ISIS, ISIL, Daesh, Islamic State: Why the Terror Group Has So Many Names
Policy + Politics

ISIS, ISIL, Daesh, Islamic State: Why the Terror Group Has So Many Names

Reuters

President Obama calls them ISIL. French President Francois Hollande calls them Daesh. The media mostly uses ISIS, Islamic State or IS. In the wake of the terrorist attacks in San Bernardino, Paris and Beirut, world leaders are preparing to step up with a more unified fight against the radical Islamic group. So why the different names? Here’s a guide to explain them all. 

ISIS
The name is an acronym for Islamic State in Iraq and Syria or Islamic State in Iraq and al-Sham.
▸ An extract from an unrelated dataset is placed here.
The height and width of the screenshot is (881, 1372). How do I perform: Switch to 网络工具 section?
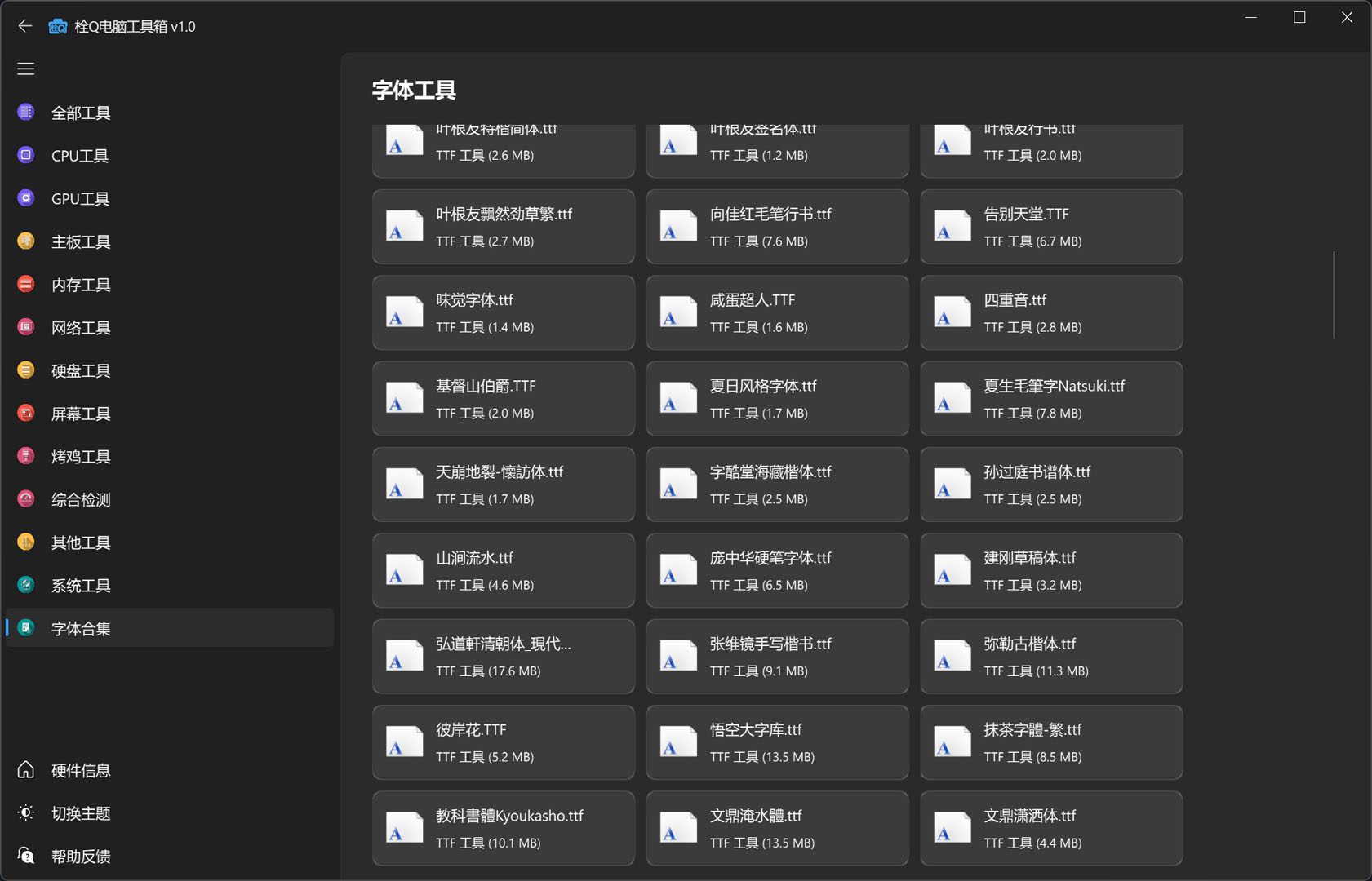80,328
After expanding into Syria in 2011, the group began referring to itself as ISIS because it controlled territory in Iraq and Syria. Al-Sham refers to a specific region along the eastern Mediterranean Sea that is much larger than modern Syria. Most news organizations use the term ISIS because it’s the name that most people recognize. 

Related: 9 ISIS Weapons That Will Shock You 

ISIL
This version is an acronym for Islamic State in Iraq and the Levant. Some English speakers translate the Arabic al-Sham as “the Levant,” a term that refers to the large area of land between the Euphrates River and the Mediterranean Sea. The Levant is a bigger swath of land than the area denoted by the term al-Sham, but they overlap with one another. In the end, both ISIL and ISIS have generally the same meaning.  
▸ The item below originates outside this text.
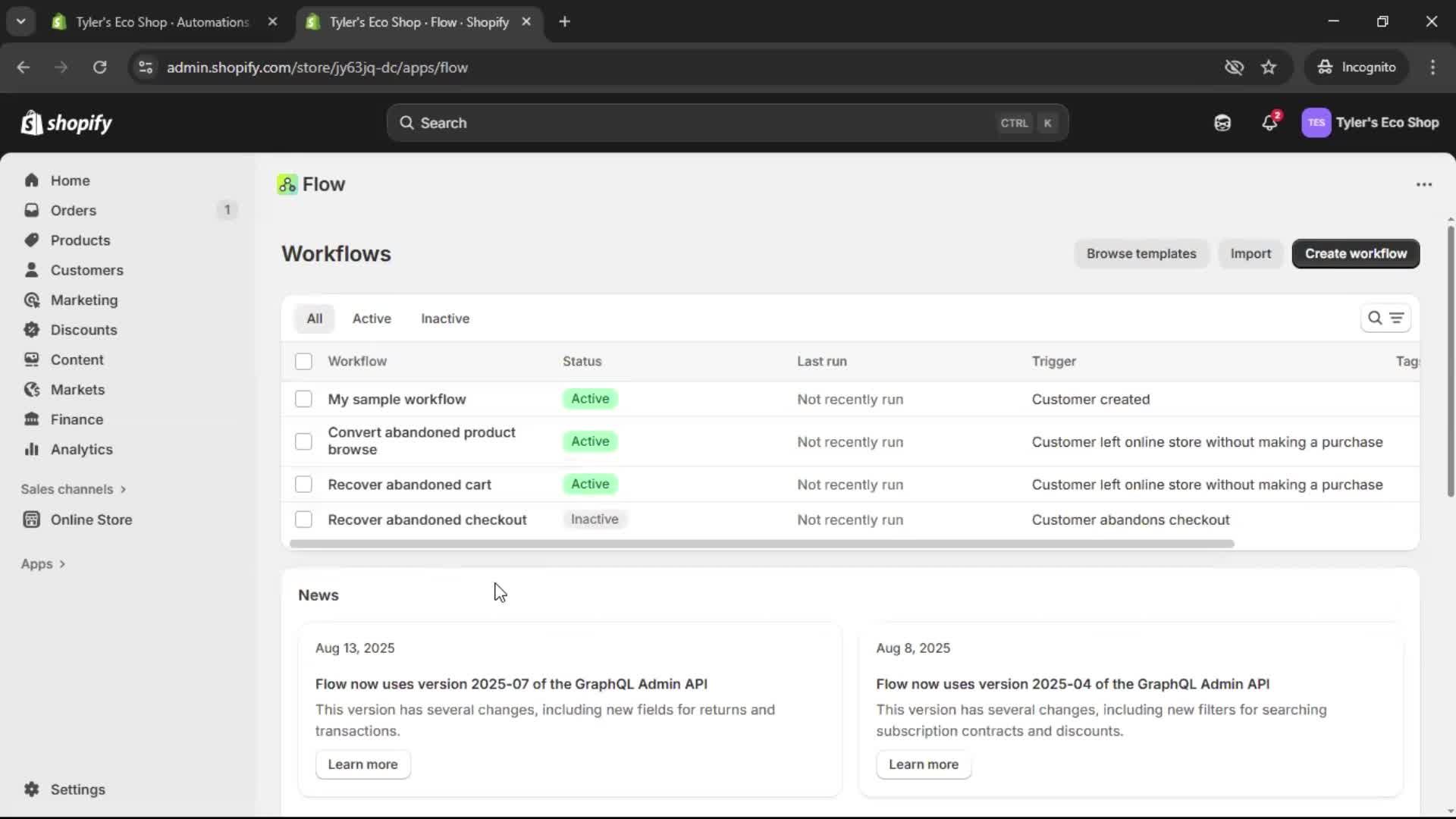Open the workflow filter options
The height and width of the screenshot is (819, 1456).
(1398, 318)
Reporters have speculated about why the Obama administration uses ISIL, with explanations ranging from the straightforward (it’s a more accurate translation and better represents the area the group aims to take over) to the distrustful (one theory holds that the administration was trying to downplay Syria). 

Islamic State
The group changed its name to the Islamic State, or IS, in June 2014, when it declared a caliphate in the areas that it controlled, intending the term to represent a successor state to the original seventh-century Islamic nation. The group also calls itself The Caliphate. With this claim, the group is implying it’s the only state that true Muslims should adopt. The term drops all geographic modifiers that imply physical boundaries and reflects the group’s ultimate goal of creating a caliphate across the region. 

Some argue that using the terrorists’ preferred name gives them legitimacy and helps them recruit individuals worldwide. Over the summer, British Prime Minister David Cameron asked the BBC to stop referring to the group as the Islamic State. Cameron uses the name ISIL. And the Associated Press uses “the Islamic State group,” or phrases like “IS extremists,” to make clear that it is not a recognized, functioning state.

Related: Obama’s Use of ISIL, Not ISIS, Tells a Different Story

Daesh or Da’ish
Daesh is an acronym for the Arabic term “Dawlat al-Islamiyah f’al-Iraq wa al-Sham,” which roughly translates to “Islamic State in Iraq and the Levant.” 

But the word daesh in Arabic commonly means “a bigot who imposes his view on others” or “to trample and crush.” Calling the group Daesh implies that it is neither a real government nor a true representation of Islamic thought. As a result, the group hates the name to the point that it’s threatened to cut out the tongues of anyone who uses it — another reason some choose to use Daesh instead of other alternatives.

Since September 2014, it’s been France’s official policy to refer to the group as Daesh, and Arab governments have long used the term. U.S. Secretary of State John Kerry typically uses Daesh as well, and Obama referred to the group as Daesh when he condemned the group after the Paris attacks. Over the summer, 120 British members of Parliament wrote a letter to the director general of the BBC asking that the organization refer to the group as Daesh. So far, the BBC has not made the change.